Goals by Doug Jarvis, Alan Haworth and Bob Gould in the last five minutes of the second period carried the Washington Capitals to a 5-3 NHL victory over the New York Islanders last night as a Capital Centre crowd of 16,722 watched the teams' first meeting since last season's Stanley Cup playoffs.

The Capitals moved above .500 for the first time at 5-4-2 and take a four-game unbeaten streak into tonight's 7:05 rematch at Nassau Coliseum (WDCA-TV-20).

The goaltenders, Al Jensen of Washington and Kelly Hrudey of the Islanders, put on a clinic for 35 minutes, until Jarvis ended a 1-1 tie with his first point of the season.

Jarvis drove for the net, took a backhand pass from Lou Franceschetti on the right wing and deflected the puck past Hrudey an instant before being flattened by defenseman Ken Morrow.

It was the first goal of the season by any of the three members of the checking-first fourth line of Jarvis, Franceschetti and Gary Sampson.

"It's a real bonus when you can get a few goals to help the team out," said Jarvis, who was playing his 811th consecutive game. "You like to be solid as a line, not giving up much, and we have been for the most part. But we create chances by forechecking and we ought to take advantage of some of them."

Thirty-five seconds after Jarvis scored, Washington's Scott Stevens was sent off for slashing. But the Capitals' penalty killing, superb all night, shut down the Islanders, and at the second Stevens returned, Haworth improved the lead to 3-1.

Sampson won a faceoff from Bryan Trottier in the New York end and drew the puck back to Haworth. His 45-foot shot struck Hrudey on the left arm and popped in the air. The goalie turned in time to see it drop across the goal line.

"You know, there were just a few seconds left on the penalty or I wouldn't have been out there," said Haworth, who normally does not kill penalties. It is a particularly remarkable feat for Haworth to score five goals in the last four games, since he has a sore left wrist.

"That goal gave the team a lift and it gave me a lift, too," said Sampson, who assisted Jarvis' goal besides Haworth's for his first two points this season. "I've been taking faceoffs because Howie (Haworth) has trouble with his bad hand. Trottier is tough to go against and the one thing you want to make sure of is that he doesn't block you."

That score, short-handed for all purposes except NHL technicalities, was enough to depress the visitors. Gould's score completed the job, because it came with only two seconds left in the period. The Islanders seemed to be awaiting the buzzer when Gould broke down the middle and, after Hrudey blocked his shot, put in the rebound.

"You try never to get scored against in the first minute or the last minute of a period, because it means so much psychologically," Gould said. "When it's 3-1, you're not out of the game, but when you look up at the scoreboard and see 4-1, it makes quite a difference."

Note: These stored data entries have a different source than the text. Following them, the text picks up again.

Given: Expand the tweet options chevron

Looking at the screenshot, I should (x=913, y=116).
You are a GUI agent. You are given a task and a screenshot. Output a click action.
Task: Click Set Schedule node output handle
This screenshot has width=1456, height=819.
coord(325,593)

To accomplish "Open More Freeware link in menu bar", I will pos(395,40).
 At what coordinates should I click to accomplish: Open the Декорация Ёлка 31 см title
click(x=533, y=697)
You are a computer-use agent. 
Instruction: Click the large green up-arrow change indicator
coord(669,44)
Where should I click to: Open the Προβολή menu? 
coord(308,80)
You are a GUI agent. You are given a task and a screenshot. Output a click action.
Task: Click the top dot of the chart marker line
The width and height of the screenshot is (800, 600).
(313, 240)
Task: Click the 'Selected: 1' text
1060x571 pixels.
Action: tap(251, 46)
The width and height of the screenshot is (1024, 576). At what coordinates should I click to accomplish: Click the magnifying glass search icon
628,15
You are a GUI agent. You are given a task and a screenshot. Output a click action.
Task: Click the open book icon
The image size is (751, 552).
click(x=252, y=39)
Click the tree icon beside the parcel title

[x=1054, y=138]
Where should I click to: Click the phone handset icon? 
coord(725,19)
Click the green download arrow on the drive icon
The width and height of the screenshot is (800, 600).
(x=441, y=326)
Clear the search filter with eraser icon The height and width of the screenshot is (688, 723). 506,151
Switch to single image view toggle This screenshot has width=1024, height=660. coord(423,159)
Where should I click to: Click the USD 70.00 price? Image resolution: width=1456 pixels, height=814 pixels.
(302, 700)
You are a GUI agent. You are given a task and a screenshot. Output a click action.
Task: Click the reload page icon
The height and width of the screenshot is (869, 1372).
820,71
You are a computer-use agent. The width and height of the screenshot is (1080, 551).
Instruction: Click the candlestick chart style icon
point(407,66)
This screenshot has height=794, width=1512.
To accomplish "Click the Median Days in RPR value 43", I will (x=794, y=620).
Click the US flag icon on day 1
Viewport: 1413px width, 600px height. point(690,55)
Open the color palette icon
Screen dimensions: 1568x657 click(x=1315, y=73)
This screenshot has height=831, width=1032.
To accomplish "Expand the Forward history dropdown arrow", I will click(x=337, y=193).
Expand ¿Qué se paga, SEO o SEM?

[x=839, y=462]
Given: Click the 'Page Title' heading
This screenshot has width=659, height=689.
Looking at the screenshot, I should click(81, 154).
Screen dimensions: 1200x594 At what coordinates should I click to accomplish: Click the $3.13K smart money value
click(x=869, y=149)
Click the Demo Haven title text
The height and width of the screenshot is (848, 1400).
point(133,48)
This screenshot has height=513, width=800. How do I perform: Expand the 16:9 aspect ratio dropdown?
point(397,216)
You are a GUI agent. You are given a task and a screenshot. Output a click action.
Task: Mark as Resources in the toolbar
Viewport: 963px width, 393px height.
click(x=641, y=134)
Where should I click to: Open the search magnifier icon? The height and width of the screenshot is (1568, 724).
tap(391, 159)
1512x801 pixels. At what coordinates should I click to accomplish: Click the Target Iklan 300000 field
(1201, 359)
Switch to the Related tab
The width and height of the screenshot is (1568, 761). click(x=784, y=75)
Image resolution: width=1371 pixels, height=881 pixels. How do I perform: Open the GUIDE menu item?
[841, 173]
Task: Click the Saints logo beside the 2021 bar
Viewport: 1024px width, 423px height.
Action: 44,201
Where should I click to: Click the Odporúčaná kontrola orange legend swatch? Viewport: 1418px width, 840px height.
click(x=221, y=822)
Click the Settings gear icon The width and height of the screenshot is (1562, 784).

Bob Carpenter scored Washington's second power-play goal of the game -- Dave Christian had the first -- early in the third period for a 5-1 lead. Hrudey was upset by that one, because he was distracted by a couple of slashes on the arm and pads by Greg Adams.

This was Hrudey's first visit to Capital Centre since the second game of the playoffs in April, when Adams bumped him in the second overtime and permitted Mike Gartner to score the winner.

The Islanders halved the gap on third-period goals by Duane Sutter and Mike Bossy, which might better have been saved for tonight.

New York, vainly trying to present Coach Al Arbour with a victory on his 53rd birthday, scored first, as rookie Neal Coulter put his first NHL shot in the net on a setup by Dale Henry at the finish of a three-on-two. Coulter and Henry were summoned from Springfield of the American Hockey League yesterday to fill roster gaps created by illness and injuries to seven New York regular players.

Stevens and Peter Andersson turned in strong defensive efforts as the Capitals played without defensemen Rod Langway and Larry Murphy. Washington still has not lost in five games without Langway in the lineup.

Coach Bryan Murray was pleased by the play of his special teams, as well as the offensive contributions of the fourth line.

"Any time your power play handles the puck well and attacks the other team, it gives the rest of the guys a boost," Murray said. "Our penalty killing has been good and they had trouble getting out of their own end. As a result, they didn't get many chances on the power play."